Certified to Sail

September 21, 2012

Liking needing a driver’s license to rent a car, I need to qualify for renting a sail boat. This means taking lessons until I can handle a boat reasonably. For Center for Wooden Boats, where I have been taking lessons, “check out” is the equivalent of driving test. I need to know how to tack, jibe, get out of the iron, and getting in and out of the dock — yes, lingua franca for the sailing universe.

For my boat, there are only three things to maneuver: ropes (called sheets) to control two sails (main and jib) and the tiller to controls the rudder. How hard can it be? All I have to learn is to read the wind.

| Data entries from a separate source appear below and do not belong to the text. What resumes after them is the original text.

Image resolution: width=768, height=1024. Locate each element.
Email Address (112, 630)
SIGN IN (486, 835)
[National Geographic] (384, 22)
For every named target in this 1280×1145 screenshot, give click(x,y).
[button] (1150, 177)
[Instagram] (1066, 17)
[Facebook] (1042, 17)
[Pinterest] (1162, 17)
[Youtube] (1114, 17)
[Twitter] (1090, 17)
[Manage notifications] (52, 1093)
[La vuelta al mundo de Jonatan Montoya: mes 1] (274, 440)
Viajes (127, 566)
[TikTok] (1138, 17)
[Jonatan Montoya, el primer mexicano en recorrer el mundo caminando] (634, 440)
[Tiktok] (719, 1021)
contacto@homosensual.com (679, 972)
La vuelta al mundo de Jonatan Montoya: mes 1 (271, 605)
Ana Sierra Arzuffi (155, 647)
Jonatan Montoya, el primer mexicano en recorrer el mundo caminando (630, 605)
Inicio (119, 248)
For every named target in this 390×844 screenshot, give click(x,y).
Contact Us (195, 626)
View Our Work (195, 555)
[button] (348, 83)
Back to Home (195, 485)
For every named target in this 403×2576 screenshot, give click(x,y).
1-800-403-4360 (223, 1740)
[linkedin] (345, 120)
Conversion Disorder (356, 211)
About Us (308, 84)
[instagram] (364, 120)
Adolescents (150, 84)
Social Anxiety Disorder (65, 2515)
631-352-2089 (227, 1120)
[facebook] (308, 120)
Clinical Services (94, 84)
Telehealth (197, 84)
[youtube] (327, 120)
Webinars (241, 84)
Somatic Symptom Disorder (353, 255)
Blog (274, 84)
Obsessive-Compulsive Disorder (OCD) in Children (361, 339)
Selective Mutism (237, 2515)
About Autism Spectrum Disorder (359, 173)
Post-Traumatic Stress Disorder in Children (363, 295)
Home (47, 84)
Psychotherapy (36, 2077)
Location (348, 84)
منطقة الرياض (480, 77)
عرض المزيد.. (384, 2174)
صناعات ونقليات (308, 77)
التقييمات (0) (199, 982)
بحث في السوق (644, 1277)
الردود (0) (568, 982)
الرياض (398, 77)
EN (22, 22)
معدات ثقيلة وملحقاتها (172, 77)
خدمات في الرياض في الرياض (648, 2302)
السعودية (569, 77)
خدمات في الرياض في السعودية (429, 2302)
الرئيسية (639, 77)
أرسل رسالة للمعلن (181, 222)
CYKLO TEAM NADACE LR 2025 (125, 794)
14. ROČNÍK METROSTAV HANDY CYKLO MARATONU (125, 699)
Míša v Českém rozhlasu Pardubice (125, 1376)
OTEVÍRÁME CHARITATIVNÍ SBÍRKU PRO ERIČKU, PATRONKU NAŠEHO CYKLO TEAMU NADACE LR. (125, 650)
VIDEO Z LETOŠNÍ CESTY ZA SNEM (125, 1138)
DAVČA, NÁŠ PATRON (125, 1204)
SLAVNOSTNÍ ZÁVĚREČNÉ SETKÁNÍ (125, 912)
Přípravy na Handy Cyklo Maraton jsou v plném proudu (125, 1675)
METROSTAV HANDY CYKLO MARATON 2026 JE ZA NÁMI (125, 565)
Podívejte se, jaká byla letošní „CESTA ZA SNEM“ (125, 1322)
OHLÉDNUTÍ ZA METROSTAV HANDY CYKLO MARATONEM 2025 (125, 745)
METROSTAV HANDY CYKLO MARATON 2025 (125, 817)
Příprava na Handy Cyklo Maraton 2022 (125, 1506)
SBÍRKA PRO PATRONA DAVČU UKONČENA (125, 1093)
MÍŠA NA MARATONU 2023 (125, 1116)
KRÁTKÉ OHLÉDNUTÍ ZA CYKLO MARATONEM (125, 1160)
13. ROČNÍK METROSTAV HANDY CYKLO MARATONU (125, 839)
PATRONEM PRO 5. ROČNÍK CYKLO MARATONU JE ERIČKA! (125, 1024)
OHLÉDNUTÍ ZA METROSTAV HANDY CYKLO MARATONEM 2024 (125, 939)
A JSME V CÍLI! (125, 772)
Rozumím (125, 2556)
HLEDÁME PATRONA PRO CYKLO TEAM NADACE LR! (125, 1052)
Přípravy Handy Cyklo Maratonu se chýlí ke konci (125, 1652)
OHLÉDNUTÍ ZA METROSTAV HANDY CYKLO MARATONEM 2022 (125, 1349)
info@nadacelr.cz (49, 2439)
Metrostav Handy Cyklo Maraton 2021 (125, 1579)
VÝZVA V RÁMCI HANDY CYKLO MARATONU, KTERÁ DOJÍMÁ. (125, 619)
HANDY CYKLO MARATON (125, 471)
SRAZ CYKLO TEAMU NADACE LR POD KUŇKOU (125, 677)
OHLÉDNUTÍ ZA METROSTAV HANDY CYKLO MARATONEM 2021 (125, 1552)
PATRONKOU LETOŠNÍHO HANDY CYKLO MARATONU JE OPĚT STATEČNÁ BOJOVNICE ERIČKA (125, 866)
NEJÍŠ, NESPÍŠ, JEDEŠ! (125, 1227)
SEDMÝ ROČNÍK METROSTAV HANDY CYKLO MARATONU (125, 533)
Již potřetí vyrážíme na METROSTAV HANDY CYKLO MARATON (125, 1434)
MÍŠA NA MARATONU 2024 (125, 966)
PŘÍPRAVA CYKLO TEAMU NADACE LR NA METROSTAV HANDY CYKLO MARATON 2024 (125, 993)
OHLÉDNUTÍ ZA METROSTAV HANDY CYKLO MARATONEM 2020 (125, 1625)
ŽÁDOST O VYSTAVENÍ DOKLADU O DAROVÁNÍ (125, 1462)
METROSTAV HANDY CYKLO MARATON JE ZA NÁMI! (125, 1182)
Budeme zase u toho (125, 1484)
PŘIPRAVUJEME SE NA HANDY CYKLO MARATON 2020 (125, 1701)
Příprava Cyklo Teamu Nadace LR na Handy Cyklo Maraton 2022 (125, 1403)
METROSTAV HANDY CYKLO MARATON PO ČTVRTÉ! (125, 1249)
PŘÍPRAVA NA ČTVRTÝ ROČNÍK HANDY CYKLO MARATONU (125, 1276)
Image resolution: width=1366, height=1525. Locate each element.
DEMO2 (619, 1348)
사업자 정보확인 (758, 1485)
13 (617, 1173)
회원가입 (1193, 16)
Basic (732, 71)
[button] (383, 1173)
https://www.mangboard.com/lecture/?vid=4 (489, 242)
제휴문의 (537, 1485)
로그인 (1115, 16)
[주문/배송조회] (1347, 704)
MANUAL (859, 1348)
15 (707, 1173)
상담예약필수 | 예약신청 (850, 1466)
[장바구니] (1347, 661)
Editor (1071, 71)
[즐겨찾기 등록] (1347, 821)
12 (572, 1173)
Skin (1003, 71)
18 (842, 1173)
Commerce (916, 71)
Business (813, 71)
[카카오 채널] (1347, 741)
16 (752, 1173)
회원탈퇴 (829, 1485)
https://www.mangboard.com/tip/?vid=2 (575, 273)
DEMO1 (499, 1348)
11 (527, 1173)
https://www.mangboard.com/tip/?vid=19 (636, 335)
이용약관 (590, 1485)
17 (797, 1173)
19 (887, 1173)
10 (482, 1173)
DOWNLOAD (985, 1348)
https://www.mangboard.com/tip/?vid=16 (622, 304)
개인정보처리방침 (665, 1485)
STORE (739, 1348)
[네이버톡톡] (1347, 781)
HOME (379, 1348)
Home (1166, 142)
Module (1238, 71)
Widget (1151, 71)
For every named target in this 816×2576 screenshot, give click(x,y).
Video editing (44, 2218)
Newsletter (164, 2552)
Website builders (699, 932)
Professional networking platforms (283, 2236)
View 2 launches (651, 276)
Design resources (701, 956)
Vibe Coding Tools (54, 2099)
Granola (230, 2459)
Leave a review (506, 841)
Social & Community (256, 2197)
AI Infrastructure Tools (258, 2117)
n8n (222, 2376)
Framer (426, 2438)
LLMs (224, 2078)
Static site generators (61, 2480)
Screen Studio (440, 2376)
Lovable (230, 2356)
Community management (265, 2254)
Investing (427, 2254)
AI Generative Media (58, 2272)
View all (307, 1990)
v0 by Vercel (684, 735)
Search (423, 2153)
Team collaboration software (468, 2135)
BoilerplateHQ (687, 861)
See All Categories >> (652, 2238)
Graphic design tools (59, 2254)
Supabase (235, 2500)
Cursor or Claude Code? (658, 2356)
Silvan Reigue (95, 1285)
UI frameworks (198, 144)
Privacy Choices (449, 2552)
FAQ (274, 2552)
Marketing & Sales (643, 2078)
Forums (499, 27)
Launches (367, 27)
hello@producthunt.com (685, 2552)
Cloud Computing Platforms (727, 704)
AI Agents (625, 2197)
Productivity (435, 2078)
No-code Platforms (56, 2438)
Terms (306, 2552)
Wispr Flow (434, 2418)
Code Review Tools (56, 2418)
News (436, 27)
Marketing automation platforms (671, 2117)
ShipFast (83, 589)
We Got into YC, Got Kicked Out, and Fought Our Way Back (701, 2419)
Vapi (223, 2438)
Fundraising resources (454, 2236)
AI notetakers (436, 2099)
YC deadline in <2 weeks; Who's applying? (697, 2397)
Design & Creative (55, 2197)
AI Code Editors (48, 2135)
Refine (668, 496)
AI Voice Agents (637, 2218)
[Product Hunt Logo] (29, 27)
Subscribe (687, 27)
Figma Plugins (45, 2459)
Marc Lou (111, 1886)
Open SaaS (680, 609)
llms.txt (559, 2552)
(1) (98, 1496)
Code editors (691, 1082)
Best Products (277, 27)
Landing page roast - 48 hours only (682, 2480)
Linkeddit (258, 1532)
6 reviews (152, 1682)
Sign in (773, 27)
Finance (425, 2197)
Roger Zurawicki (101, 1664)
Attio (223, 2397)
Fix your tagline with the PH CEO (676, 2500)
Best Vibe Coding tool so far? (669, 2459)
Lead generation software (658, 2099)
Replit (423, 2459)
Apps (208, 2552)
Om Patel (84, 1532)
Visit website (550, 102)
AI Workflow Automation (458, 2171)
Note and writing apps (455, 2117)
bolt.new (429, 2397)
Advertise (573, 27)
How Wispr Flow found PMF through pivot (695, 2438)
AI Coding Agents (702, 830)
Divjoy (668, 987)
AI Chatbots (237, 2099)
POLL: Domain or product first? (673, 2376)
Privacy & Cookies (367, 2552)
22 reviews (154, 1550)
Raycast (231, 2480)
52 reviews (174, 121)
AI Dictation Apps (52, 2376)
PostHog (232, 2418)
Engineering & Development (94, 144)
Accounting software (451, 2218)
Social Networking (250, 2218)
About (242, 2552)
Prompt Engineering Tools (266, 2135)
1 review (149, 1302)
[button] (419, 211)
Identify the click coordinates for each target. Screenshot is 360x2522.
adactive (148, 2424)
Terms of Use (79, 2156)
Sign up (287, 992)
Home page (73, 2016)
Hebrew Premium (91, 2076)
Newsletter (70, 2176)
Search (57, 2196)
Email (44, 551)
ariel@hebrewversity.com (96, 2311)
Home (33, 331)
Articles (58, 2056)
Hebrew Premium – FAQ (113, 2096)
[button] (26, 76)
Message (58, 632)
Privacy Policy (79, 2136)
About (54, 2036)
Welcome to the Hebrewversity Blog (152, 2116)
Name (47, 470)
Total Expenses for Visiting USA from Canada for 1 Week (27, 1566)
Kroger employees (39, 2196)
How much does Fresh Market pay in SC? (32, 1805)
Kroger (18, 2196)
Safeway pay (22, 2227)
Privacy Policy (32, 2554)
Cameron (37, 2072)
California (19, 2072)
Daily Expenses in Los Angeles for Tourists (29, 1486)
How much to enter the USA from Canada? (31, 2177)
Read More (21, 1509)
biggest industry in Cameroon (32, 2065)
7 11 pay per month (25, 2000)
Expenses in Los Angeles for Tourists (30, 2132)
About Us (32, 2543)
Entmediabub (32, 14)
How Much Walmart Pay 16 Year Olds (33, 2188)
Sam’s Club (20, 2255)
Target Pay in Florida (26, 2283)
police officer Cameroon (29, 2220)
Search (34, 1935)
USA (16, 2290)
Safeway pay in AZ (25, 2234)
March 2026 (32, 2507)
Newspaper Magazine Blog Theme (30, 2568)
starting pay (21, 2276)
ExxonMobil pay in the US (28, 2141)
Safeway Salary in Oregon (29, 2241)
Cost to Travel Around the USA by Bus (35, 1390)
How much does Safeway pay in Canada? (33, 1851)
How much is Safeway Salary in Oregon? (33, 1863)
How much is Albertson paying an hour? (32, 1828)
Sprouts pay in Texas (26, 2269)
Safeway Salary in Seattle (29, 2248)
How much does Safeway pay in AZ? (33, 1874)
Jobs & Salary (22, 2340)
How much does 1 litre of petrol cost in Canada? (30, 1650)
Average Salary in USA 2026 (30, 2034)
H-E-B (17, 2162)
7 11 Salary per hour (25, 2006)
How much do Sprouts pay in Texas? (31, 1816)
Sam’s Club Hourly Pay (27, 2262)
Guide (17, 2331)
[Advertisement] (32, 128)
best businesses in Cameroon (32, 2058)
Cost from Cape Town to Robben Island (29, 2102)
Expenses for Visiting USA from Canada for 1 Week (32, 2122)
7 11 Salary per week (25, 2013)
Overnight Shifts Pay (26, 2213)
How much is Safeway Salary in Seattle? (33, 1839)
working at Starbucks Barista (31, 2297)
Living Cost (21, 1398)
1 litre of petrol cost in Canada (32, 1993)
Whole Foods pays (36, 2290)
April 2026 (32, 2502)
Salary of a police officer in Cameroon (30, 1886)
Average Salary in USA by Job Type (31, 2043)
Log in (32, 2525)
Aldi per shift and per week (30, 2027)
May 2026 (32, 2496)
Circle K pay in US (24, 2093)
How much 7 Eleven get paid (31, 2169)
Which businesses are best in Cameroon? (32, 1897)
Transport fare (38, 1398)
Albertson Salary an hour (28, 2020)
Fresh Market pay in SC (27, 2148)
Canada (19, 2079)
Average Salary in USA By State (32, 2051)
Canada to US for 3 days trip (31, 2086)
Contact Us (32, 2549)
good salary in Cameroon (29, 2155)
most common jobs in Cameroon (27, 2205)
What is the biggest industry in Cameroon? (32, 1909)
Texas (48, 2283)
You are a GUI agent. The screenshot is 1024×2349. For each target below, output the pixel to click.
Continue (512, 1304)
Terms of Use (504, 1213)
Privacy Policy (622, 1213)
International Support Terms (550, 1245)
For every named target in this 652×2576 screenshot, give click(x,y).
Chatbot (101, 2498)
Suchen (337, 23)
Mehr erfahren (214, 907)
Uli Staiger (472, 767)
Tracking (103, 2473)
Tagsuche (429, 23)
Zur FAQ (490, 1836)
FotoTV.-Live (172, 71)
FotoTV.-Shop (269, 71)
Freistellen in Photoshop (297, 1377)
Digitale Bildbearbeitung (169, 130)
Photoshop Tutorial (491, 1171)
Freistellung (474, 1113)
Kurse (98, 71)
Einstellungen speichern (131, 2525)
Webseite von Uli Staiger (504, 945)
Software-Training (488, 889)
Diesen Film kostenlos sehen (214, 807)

And reading the wind is all sailors do. The whole lingua franca is about describing the wind, the boat, and the sails (or the sheets, the ropes that connect to the sail). My coaches are all very sensitive and aware of the wind. They describe the wind in very accurate terms, for both the direction and the strength. To “tack,” you began with a upwind position (wind blowing against the heading of the boat) and you steer the boat across the eye of the wind (meaning the wind is dead ahead, like a person staring at you). To “jibe,” the boat was going downwind, and you steer the stern of the boat across the eye. From the helmsman’s point of view, tacking means pushing the tiller “leeward” (downwind) and jibing “windward” or “to the weather.”

The “driving test” consists of getting the boat out of the dock, sail in a big circle (and therefore face the wind in all conditions) and getting back to the dock.

I am now officially a beginner sailor.